Она стала вполголоса выговаривать мужу, видимо, сетуя на его стеснительность и инертность, тот отвечал ей односложно. Незаметно их диалог перерос в перепалку, в которой солировала женщина, но и муж её тоже не оставался в долгу. Через минуту они уже почти кричали.

Я слушал их, открыв рот от удивления – не владея тувинским языком, я как будто понимал всё до последнего словечка. Она упрекала его за вялость и безынициативность, за то, что он на неё почти не обращает внимания. Он, возражая ей, говорил, что любит её и ребёнка и потому работает как лошадь и достойно обеспечивает их, помогая также и их пожилым родителям. Каждый из них был прав по-своему, не слыша правды другого.

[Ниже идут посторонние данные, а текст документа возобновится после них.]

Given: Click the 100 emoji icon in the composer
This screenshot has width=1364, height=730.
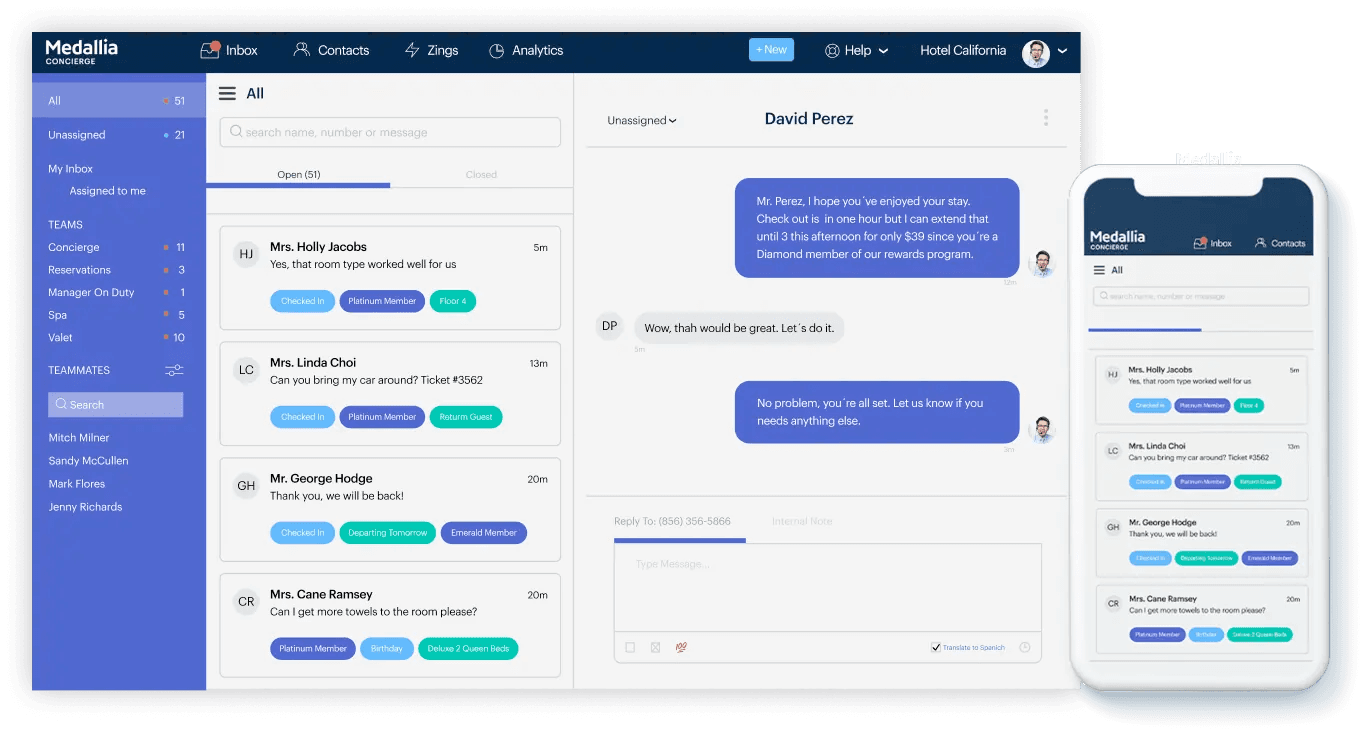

Невероятно живые картины пронеслись передо мной – я словно перенёсся в своё раннее детство, когда мои собственные родители «общались» подобным образом. Тело моё задрожало от прилива знакомых эмоций, захотелось сжаться и спрятаться где-нибудь подальше, только чтобы не испытывать эти щемящие чувства. Маленький мальчик на кушетке заревел басом во весь голос и закашлялся, но его родители, даже не заметив этого, продолжали перебранку.

Хватит уже!

Чимеккей произнёс эти слова негромко, но сила его голоса была поразительной, он словно «заполнил» всё пространство юрты. Мгновенно наступила тишина, даже маленький мальчик как будто услышал приказ, выраженный непререкаемым тоном, и замолчал.

– Ваш ребёночек здоров, нет у него никакой болезни, правильно вам врачи сказали. Это вы больны. Вас обоих лечить нужно.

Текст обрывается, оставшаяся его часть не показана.